Write the data below out again in full, exactly as shown.

# [Stored records]
BEGIN

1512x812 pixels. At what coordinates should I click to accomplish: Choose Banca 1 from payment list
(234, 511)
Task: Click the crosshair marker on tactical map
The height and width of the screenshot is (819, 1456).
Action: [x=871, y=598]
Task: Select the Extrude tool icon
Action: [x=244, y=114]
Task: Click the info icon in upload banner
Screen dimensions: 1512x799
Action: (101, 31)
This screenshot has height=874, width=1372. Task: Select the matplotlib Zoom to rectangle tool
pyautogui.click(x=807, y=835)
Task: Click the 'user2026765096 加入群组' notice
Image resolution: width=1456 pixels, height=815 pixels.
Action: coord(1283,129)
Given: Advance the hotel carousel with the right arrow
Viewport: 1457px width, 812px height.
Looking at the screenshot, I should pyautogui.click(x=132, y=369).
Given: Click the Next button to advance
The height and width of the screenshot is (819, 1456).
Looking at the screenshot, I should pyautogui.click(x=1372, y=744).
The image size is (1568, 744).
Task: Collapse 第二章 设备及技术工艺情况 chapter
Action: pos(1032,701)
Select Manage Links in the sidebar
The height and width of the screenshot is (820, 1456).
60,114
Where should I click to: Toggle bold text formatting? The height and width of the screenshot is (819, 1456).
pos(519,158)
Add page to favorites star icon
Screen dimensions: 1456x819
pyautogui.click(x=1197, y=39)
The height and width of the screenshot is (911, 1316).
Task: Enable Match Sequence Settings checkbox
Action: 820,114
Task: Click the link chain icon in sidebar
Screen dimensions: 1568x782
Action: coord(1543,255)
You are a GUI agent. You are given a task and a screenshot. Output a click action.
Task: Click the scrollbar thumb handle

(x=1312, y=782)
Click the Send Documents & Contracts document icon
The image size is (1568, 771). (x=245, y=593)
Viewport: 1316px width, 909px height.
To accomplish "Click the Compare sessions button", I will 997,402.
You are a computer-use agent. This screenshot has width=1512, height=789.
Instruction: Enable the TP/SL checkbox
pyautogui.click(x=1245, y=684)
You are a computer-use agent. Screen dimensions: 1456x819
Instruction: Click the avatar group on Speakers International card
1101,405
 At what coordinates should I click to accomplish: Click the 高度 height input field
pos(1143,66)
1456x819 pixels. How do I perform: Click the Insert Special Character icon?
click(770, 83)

END

# [Expected answer]
1512x812 pixels. At what coordinates should I click to accomplish: Choose Banca 1 from payment list
(234, 511)
Task: Click the crosshair marker on tactical map
The height and width of the screenshot is (819, 1456).
Action: [x=871, y=598]
Task: Select the Extrude tool icon
Action: [x=244, y=114]
Task: Click the info icon in upload banner
Screen dimensions: 1512x799
Action: (101, 31)
This screenshot has height=874, width=1372. Task: Select the matplotlib Zoom to rectangle tool
pyautogui.click(x=807, y=835)
Task: Click the 'user2026765096 加入群组' notice
Image resolution: width=1456 pixels, height=815 pixels.
Action: coord(1283,129)
Given: Advance the hotel carousel with the right arrow
Viewport: 1457px width, 812px height.
Looking at the screenshot, I should pyautogui.click(x=132, y=369).
Given: Click the Next button to advance
The height and width of the screenshot is (819, 1456).
Looking at the screenshot, I should pyautogui.click(x=1372, y=744).
The image size is (1568, 744).
Task: Collapse 第二章 设备及技术工艺情况 chapter
Action: pos(1032,701)
Select Manage Links in the sidebar
The height and width of the screenshot is (820, 1456).
60,114
Where should I click to: Toggle bold text formatting? The height and width of the screenshot is (819, 1456).
pos(519,158)
Add page to favorites star icon
Screen dimensions: 1456x819
pyautogui.click(x=1197, y=39)
The height and width of the screenshot is (911, 1316).
Task: Enable Match Sequence Settings checkbox
Action: 820,114
Task: Click the link chain icon in sidebar
Screen dimensions: 1568x782
Action: coord(1543,255)
You are a GUI agent. You are given a task and a screenshot. Output a click action.
Task: Click the scrollbar thumb handle

(x=1312, y=782)
Click the Send Documents & Contracts document icon
The image size is (1568, 771). (x=245, y=593)
Viewport: 1316px width, 909px height.
To accomplish "Click the Compare sessions button", I will 997,402.
You are a computer-use agent. This screenshot has width=1512, height=789.
Instruction: Enable the TP/SL checkbox
pyautogui.click(x=1245, y=684)
You are a computer-use agent. Screen dimensions: 1456x819
Instruction: Click the avatar group on Speakers International card
1101,405
 At what coordinates should I click to accomplish: Click the 高度 height input field
pos(1143,66)
1456x819 pixels. How do I perform: Click the Insert Special Character icon?
click(770, 83)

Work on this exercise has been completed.